3 architecture patterns for production AI agents
We've built 12+ AI agents in 2025-2026. Here are three architectures that actually work in production.
1. Single-agent + tools
One LLM + a set of tools (search, DB, API calls). Simplest option. Fits when:
- Task is repetitive (customer support, code review) - Context length is predictable - Latency isn't critical (<10 sec)
Stack: Claude Opus + tool_use API. Example: our in-house support.
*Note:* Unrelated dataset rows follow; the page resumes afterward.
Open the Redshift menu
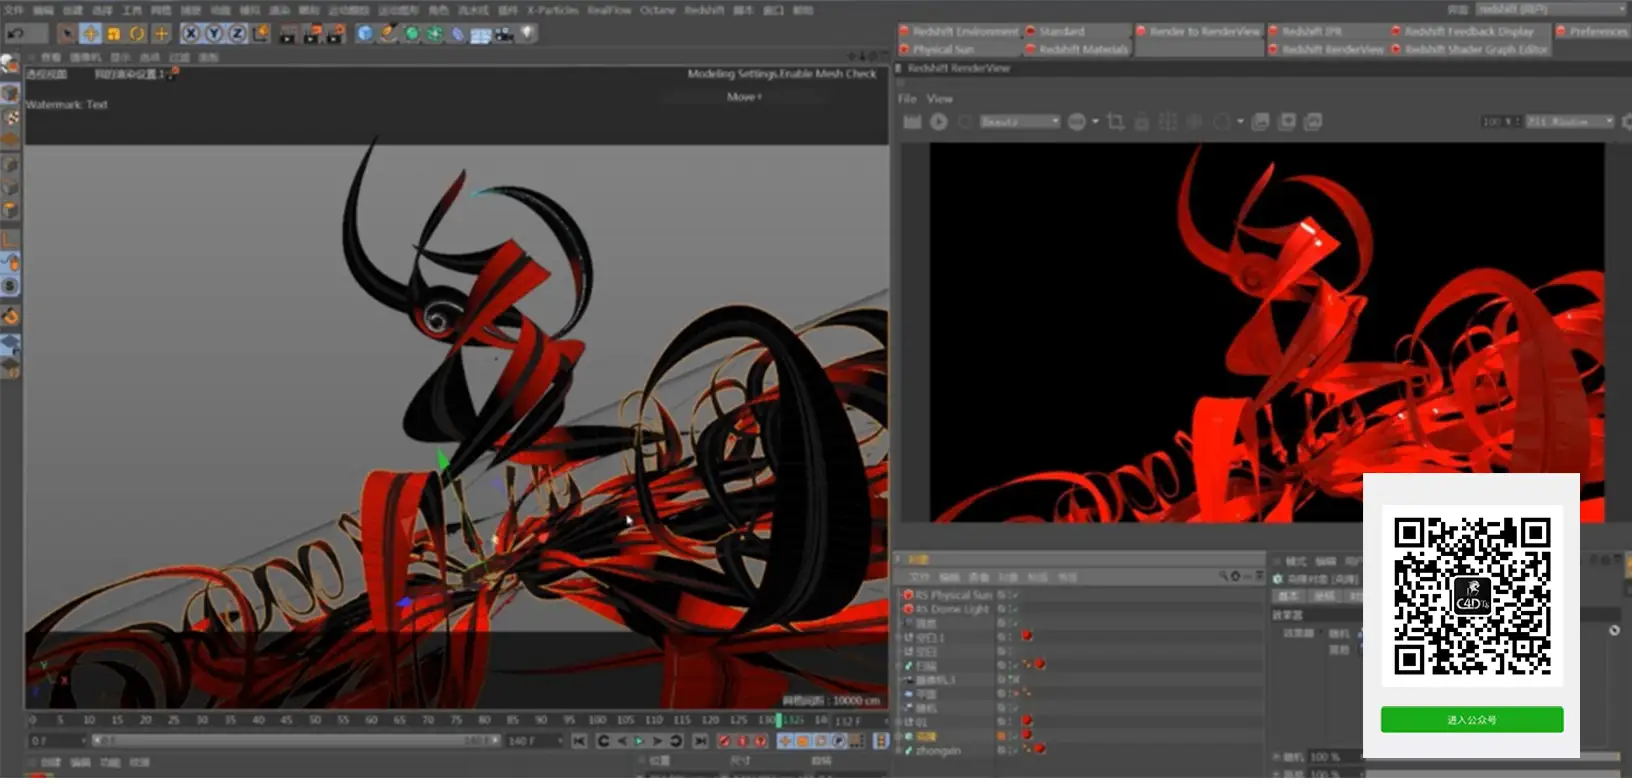 coord(703,10)
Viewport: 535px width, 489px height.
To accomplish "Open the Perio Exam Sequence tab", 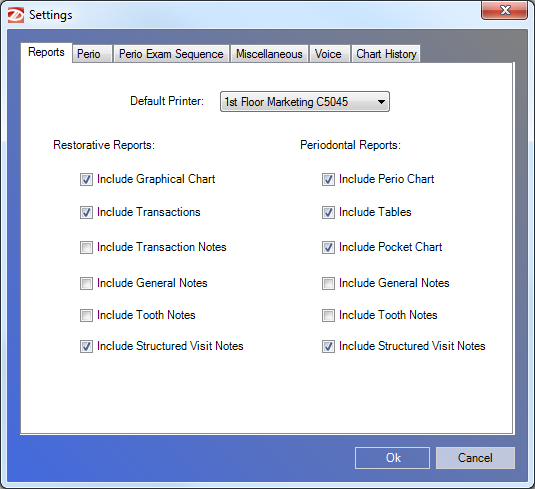I will [x=171, y=54].
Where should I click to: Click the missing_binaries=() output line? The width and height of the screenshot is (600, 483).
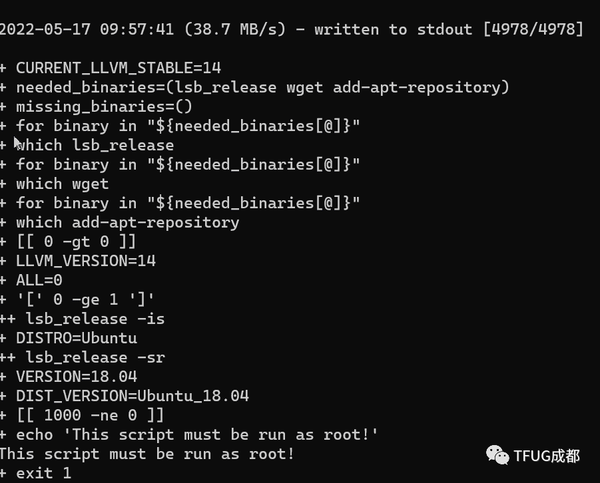coord(96,107)
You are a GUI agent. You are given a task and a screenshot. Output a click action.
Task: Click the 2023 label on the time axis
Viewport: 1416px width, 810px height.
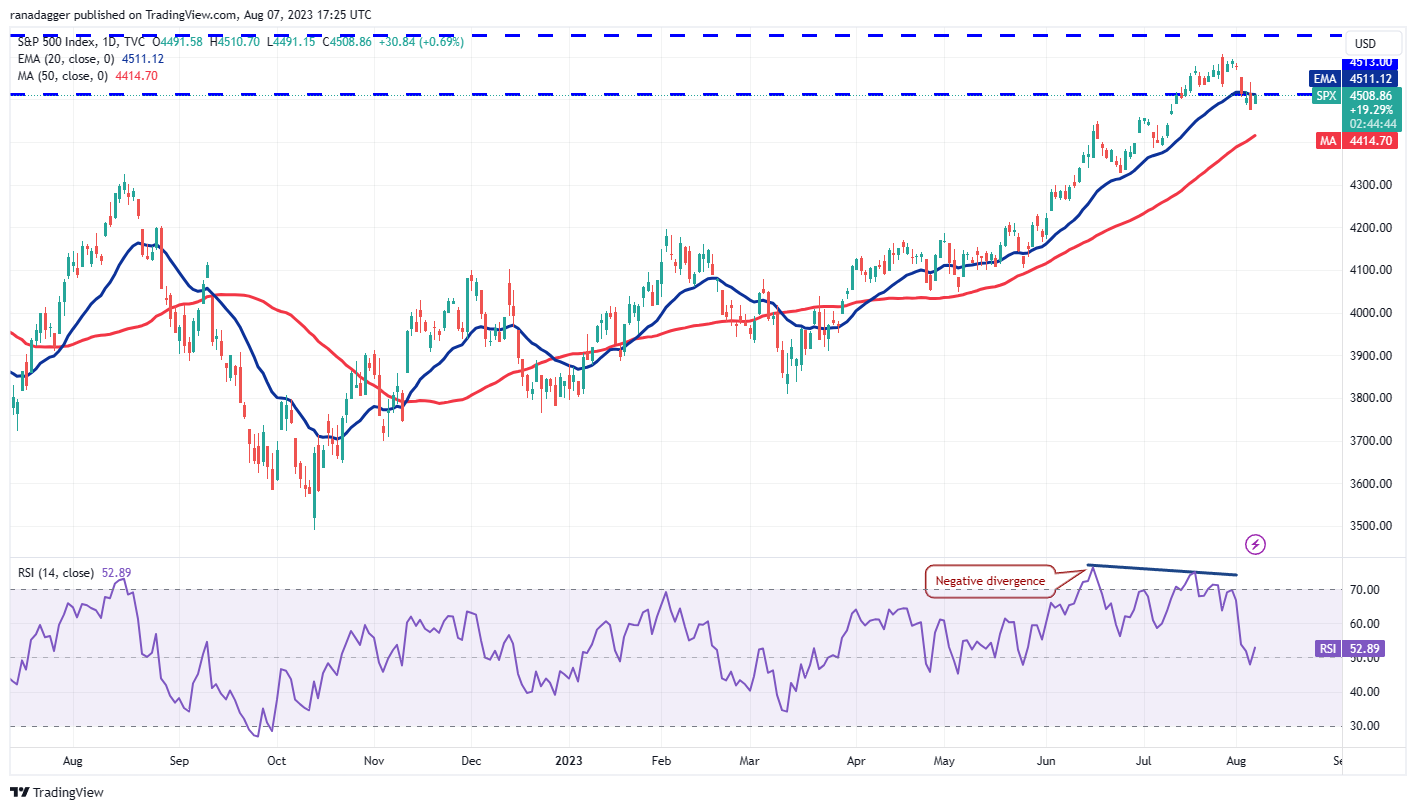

2. Multi-agent orchestration
An orchestrator + N specialized agents. Each agent is an expert in its area. Fits when:
- Task is complex and needs different "experts" reasoning - User expects deep output (research paper, plan) - You're OK paying 3-5x tokens
Stack: Claude Sonnet for orchestration, Opus for complex sub-tasks. Example: a RAG system for a law firm (draft → review → risk-check).
3. Workflow with deterministic steps
Not an "agent" — a pipeline. LLM is called at fixed points, deterministic code between them. Fits when:
- You need guaranteed quality - You need debug-ability and monitoring - You need compliance (GDPR, HIPAA)
Stack: TypeScript backend, LLM as a "function" among others. Example: our Eilo — calendar suggestions come from an LLM, but Google Calendar writes go through deterministic code.
What we default to
Default — workflow. It's the most monitorable and cheapest at scale. Multi-agent only when the client has $$$$ budget and the task is creative. Single-agent for fast MVPs.
Main rule: DON'T write a multi-agent system on day one. Start with a workflow, remove the LLM from code where you can.